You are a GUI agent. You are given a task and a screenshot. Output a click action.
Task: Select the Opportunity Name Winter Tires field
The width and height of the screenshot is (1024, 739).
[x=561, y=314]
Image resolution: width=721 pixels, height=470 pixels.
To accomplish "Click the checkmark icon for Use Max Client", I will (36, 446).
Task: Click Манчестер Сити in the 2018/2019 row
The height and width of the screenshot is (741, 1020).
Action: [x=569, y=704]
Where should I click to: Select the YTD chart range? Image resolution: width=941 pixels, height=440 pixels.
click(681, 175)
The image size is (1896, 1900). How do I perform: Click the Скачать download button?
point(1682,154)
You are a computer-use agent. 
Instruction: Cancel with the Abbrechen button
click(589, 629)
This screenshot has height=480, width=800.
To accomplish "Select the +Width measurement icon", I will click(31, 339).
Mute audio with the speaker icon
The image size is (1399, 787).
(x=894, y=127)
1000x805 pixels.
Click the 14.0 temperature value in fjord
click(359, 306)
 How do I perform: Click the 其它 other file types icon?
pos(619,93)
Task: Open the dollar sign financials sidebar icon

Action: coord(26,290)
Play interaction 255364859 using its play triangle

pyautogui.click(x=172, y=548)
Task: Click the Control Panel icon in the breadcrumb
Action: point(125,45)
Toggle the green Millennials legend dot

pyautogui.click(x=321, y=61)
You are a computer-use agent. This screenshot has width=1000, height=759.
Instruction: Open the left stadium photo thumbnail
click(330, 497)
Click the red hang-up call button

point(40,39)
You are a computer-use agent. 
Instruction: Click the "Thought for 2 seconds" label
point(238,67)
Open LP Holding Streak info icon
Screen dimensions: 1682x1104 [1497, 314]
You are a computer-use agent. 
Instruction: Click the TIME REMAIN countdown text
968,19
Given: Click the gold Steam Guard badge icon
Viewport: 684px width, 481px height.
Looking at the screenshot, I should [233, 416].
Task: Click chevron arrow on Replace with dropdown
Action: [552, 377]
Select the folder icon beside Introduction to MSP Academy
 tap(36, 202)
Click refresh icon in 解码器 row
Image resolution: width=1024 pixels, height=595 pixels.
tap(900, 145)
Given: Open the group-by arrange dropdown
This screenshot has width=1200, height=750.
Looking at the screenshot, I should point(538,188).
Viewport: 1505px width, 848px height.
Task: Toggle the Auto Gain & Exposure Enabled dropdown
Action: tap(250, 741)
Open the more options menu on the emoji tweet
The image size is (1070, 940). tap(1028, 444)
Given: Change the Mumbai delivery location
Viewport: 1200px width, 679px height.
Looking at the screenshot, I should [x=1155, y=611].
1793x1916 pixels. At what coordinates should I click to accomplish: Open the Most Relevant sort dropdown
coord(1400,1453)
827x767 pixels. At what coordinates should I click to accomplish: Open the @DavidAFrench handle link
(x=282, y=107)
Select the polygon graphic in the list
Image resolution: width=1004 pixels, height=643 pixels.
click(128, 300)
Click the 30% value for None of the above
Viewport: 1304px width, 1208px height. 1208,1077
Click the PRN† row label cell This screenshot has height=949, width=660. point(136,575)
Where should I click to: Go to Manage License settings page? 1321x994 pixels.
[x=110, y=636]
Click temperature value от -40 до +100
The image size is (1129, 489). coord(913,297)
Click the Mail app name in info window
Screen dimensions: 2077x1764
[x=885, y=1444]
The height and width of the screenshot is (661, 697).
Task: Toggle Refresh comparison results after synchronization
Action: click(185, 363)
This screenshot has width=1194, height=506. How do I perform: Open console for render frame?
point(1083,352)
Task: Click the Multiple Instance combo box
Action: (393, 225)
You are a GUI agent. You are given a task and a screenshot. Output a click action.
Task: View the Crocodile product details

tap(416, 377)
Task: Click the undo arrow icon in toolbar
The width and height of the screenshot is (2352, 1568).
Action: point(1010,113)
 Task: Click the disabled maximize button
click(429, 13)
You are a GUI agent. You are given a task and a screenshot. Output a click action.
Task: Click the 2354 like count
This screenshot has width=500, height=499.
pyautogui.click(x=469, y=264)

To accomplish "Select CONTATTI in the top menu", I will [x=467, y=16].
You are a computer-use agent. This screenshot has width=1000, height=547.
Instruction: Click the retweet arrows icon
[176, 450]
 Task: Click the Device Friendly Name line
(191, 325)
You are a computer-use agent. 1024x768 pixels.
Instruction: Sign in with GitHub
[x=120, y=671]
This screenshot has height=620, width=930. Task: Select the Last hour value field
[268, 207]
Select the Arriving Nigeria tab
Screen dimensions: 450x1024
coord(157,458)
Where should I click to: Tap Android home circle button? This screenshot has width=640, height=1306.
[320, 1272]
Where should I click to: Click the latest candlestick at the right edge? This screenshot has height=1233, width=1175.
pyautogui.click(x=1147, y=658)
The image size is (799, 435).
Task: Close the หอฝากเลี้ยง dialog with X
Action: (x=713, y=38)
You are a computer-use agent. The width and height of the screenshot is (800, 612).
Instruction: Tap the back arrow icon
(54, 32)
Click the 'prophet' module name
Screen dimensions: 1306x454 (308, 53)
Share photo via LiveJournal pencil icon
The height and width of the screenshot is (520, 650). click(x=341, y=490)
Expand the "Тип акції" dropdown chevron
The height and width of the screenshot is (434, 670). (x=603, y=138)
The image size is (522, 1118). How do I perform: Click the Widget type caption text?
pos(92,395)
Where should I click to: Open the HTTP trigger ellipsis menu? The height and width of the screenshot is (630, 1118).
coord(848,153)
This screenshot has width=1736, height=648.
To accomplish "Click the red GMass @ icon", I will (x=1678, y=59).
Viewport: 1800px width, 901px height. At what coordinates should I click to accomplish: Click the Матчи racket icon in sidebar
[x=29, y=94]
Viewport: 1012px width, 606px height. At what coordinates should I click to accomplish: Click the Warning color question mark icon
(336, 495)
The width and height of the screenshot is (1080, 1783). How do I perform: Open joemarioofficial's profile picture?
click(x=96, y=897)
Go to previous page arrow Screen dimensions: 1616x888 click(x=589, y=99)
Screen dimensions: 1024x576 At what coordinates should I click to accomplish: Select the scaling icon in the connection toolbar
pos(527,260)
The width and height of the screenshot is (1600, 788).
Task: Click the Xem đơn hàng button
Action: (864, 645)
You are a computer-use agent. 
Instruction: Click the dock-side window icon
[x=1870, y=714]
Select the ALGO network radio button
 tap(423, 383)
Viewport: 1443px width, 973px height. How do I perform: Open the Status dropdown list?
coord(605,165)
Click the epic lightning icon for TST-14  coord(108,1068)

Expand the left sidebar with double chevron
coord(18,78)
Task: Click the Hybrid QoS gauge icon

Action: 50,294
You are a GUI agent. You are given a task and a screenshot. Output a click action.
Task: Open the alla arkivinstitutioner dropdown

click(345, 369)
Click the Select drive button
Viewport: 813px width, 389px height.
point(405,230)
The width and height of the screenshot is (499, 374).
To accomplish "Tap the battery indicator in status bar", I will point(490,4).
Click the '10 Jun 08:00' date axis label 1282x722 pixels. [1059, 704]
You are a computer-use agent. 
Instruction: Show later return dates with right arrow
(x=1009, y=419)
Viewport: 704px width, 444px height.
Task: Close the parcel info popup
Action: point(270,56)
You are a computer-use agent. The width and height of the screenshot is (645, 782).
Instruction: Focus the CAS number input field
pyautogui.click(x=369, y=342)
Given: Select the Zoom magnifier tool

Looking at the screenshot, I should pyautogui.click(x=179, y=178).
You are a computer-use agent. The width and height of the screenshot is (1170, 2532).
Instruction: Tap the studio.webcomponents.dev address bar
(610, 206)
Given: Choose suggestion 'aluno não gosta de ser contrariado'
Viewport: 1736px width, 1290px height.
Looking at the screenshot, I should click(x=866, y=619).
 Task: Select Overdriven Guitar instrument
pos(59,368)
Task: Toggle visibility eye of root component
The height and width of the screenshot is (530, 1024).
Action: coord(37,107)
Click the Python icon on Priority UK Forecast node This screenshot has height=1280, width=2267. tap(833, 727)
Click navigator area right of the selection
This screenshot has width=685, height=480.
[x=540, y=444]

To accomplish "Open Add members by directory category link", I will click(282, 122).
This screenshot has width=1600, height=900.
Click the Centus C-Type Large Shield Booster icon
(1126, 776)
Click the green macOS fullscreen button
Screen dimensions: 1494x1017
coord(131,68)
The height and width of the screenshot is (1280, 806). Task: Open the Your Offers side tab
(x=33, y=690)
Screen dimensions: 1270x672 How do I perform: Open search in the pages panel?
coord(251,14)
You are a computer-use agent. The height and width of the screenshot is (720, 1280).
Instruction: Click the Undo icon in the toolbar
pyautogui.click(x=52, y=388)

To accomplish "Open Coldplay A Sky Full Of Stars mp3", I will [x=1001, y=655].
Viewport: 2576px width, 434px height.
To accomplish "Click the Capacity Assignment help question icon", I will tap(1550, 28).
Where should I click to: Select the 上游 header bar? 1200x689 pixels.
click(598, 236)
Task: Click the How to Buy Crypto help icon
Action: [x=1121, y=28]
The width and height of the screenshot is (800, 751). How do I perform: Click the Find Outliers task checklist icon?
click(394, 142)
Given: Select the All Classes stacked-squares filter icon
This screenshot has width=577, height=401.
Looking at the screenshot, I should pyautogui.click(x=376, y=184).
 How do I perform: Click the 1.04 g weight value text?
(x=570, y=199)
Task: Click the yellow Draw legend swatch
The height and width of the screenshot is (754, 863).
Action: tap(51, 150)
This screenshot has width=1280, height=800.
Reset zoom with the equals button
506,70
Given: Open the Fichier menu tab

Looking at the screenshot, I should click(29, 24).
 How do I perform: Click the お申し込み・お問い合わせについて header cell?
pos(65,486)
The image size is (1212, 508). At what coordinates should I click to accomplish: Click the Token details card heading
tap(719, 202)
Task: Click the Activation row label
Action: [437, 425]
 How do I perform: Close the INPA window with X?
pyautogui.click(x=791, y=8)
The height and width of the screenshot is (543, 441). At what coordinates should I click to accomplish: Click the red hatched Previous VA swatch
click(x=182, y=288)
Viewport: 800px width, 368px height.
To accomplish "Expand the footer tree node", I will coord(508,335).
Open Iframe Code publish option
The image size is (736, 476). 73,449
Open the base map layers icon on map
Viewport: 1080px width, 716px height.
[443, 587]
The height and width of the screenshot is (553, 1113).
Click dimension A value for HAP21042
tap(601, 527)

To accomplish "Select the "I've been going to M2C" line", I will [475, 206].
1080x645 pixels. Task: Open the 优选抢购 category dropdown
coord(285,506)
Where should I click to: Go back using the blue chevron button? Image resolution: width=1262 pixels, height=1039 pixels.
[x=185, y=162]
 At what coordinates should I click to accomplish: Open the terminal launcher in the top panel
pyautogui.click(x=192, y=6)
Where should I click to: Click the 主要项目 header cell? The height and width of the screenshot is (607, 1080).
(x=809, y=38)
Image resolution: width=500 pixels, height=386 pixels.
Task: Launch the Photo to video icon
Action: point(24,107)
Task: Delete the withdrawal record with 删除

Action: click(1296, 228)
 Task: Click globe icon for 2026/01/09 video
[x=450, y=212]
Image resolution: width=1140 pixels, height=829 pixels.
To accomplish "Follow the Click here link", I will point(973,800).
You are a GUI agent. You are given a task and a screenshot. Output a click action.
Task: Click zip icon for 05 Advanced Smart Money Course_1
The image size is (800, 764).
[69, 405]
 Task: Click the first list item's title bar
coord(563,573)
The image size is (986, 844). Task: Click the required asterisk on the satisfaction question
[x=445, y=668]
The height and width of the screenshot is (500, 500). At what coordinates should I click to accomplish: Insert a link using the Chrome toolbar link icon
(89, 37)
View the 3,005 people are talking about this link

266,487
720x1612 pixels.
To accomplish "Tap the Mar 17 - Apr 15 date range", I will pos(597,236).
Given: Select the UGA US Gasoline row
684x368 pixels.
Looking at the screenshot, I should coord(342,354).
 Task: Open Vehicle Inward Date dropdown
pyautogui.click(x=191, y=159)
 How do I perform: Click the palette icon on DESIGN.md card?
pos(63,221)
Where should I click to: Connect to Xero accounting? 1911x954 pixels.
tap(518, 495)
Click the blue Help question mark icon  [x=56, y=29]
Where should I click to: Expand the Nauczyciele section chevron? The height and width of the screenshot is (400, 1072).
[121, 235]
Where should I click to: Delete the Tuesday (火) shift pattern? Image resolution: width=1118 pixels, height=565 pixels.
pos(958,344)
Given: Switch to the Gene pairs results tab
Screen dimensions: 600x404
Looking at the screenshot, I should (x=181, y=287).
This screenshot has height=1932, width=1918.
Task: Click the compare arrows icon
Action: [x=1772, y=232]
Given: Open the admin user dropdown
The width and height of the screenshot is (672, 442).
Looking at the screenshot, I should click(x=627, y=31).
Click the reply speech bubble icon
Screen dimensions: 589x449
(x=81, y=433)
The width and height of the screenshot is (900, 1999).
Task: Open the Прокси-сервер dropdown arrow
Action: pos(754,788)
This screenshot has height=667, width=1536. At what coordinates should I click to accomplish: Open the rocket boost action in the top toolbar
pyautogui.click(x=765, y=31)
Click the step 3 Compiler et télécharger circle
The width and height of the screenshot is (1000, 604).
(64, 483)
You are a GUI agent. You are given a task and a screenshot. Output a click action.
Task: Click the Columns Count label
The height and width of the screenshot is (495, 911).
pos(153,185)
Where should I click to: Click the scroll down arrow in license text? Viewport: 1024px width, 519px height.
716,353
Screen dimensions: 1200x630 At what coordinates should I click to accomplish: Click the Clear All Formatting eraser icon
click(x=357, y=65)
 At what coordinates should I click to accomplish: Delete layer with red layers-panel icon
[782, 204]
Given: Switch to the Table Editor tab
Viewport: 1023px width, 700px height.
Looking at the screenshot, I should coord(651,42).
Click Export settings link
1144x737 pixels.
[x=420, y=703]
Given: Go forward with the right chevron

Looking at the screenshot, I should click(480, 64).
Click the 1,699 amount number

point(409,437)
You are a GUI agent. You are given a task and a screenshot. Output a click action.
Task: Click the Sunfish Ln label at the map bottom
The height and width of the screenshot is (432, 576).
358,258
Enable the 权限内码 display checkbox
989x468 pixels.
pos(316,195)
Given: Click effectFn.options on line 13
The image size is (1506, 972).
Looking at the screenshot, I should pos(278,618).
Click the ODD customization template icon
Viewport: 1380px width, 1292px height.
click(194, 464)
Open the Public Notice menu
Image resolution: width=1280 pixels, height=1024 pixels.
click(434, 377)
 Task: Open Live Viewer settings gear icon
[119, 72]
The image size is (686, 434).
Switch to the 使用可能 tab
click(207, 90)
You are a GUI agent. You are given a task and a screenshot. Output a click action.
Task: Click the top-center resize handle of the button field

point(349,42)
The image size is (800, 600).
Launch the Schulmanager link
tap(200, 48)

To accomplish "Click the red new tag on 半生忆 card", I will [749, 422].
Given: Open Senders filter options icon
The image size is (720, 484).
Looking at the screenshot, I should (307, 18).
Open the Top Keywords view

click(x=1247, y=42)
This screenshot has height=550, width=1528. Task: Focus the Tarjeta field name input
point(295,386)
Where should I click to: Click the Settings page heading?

____

- WHAT YOU HAVE TO DO -
Retype word for word everything in the listing above from the line that holds "Viewport: 1023px width, 700px height." down to the line that holds "Task: Click the Sunfish". Keep both end lines and leave out the rest.

- TASK ANSWER -
Viewport: 1023px width, 700px height.
Looking at the screenshot, I should coord(651,42).
Click Export settings link
1144x737 pixels.
[x=420, y=703]
Given: Go forward with the right chevron

Looking at the screenshot, I should click(480, 64).
Click the 1,699 amount number

point(409,437)
You are a GUI agent. You are given a task and a screenshot. Output a click action.
Task: Click the Sunfish Ln label at the map bottom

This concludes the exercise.